▶ Material for this exercise:
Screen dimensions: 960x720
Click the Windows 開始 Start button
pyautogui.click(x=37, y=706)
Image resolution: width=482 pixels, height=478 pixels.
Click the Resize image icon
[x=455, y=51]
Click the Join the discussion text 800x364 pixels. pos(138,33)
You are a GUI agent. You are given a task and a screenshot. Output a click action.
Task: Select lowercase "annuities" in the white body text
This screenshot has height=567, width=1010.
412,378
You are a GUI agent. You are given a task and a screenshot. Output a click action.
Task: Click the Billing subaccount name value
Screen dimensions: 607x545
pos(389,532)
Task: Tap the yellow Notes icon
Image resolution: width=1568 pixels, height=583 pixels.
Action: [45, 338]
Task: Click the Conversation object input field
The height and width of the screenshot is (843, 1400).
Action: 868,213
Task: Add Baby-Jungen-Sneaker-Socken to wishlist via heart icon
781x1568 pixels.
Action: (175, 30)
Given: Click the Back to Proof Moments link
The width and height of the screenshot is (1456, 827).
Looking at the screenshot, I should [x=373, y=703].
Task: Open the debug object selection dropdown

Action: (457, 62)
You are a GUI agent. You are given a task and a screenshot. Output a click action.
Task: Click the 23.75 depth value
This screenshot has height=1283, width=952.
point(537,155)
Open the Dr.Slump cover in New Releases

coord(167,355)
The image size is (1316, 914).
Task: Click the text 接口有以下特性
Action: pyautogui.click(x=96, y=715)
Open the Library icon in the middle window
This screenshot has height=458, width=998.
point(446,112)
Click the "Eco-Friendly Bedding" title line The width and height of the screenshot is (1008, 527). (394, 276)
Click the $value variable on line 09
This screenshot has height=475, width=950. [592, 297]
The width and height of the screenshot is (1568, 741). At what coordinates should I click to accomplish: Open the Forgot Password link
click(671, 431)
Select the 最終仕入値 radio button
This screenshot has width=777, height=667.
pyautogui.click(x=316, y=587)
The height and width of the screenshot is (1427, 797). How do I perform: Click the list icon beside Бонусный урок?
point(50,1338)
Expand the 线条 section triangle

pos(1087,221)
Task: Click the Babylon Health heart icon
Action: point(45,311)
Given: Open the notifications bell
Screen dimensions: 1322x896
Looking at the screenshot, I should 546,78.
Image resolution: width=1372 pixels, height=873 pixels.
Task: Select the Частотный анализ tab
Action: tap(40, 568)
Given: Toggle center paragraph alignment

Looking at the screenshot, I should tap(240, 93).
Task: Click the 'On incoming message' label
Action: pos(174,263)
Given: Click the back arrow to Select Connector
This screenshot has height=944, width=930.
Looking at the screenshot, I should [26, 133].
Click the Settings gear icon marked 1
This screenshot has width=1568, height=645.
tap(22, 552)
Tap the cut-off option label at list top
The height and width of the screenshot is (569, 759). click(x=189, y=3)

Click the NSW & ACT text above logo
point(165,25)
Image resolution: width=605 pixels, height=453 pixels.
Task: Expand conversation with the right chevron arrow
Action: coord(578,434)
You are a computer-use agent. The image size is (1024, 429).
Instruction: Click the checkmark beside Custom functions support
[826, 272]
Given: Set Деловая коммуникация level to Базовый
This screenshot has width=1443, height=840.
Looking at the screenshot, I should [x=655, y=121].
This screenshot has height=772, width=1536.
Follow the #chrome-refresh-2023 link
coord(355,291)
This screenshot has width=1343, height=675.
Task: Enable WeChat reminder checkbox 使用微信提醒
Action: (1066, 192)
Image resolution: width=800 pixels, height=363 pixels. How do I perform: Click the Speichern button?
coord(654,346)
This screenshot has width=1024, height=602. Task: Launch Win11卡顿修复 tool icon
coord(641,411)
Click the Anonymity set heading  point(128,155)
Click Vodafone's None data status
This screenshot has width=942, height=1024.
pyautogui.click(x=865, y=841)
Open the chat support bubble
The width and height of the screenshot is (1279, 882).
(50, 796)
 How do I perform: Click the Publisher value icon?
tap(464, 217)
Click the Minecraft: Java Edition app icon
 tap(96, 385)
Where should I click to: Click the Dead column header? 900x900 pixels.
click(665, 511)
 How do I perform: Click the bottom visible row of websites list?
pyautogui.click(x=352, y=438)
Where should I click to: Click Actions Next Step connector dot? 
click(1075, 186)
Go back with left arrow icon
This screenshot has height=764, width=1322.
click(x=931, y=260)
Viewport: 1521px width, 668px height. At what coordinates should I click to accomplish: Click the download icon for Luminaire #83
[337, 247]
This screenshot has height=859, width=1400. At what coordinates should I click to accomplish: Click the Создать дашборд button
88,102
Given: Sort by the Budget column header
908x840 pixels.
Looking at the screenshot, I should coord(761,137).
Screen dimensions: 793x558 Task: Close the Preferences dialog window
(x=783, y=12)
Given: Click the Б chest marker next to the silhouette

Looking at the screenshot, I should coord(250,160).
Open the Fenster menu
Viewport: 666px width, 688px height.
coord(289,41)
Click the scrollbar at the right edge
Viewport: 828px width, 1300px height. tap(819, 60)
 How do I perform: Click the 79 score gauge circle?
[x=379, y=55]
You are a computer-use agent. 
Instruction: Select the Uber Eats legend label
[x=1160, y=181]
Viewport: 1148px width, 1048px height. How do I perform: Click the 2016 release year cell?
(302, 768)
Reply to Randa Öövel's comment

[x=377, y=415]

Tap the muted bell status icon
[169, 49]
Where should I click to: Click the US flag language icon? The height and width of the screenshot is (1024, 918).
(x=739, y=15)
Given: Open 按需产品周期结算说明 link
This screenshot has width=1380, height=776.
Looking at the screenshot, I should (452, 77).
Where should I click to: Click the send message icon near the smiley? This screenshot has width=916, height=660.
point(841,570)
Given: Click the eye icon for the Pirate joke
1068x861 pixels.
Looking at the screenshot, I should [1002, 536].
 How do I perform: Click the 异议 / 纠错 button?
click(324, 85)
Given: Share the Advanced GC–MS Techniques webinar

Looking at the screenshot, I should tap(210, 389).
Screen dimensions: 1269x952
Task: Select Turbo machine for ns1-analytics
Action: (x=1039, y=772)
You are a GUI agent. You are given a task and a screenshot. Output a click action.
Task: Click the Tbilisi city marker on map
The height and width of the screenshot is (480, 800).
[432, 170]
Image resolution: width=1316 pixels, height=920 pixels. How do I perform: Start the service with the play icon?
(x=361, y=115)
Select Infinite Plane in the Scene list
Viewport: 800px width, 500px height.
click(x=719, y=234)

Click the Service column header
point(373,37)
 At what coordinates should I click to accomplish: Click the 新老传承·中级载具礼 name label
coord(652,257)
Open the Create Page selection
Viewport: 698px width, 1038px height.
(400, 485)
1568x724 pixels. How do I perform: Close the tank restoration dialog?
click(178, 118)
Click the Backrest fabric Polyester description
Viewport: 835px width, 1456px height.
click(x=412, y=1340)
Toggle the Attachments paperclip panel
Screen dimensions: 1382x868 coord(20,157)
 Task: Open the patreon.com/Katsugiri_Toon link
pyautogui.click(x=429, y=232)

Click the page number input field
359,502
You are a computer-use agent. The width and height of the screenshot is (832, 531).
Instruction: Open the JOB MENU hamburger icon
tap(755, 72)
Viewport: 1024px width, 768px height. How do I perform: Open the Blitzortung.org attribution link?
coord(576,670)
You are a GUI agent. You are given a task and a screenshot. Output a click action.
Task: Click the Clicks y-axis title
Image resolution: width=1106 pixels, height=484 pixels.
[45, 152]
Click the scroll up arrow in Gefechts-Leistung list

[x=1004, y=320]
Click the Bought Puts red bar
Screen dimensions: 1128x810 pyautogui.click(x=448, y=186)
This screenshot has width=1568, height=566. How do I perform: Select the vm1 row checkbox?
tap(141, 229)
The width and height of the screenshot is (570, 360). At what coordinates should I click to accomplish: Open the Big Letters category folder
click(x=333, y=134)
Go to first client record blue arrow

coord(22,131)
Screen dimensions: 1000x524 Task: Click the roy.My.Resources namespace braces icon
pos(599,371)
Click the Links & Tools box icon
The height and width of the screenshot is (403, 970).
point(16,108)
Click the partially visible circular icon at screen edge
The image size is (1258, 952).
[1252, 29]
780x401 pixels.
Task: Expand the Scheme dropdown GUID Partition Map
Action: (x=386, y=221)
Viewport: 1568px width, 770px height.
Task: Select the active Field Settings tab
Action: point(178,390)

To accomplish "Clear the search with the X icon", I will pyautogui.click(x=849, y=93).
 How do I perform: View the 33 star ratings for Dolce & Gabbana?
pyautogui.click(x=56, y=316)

▶ What is being asked: Wherever the string "computer" is found in the listing above, copy the line that contains it.

▶ Result below:
You are a computer-use agent. The image size is (1024, 429).
You are a computer-use agent. 
You are a computer-use agent. The width and height of the screenshot is (832, 531).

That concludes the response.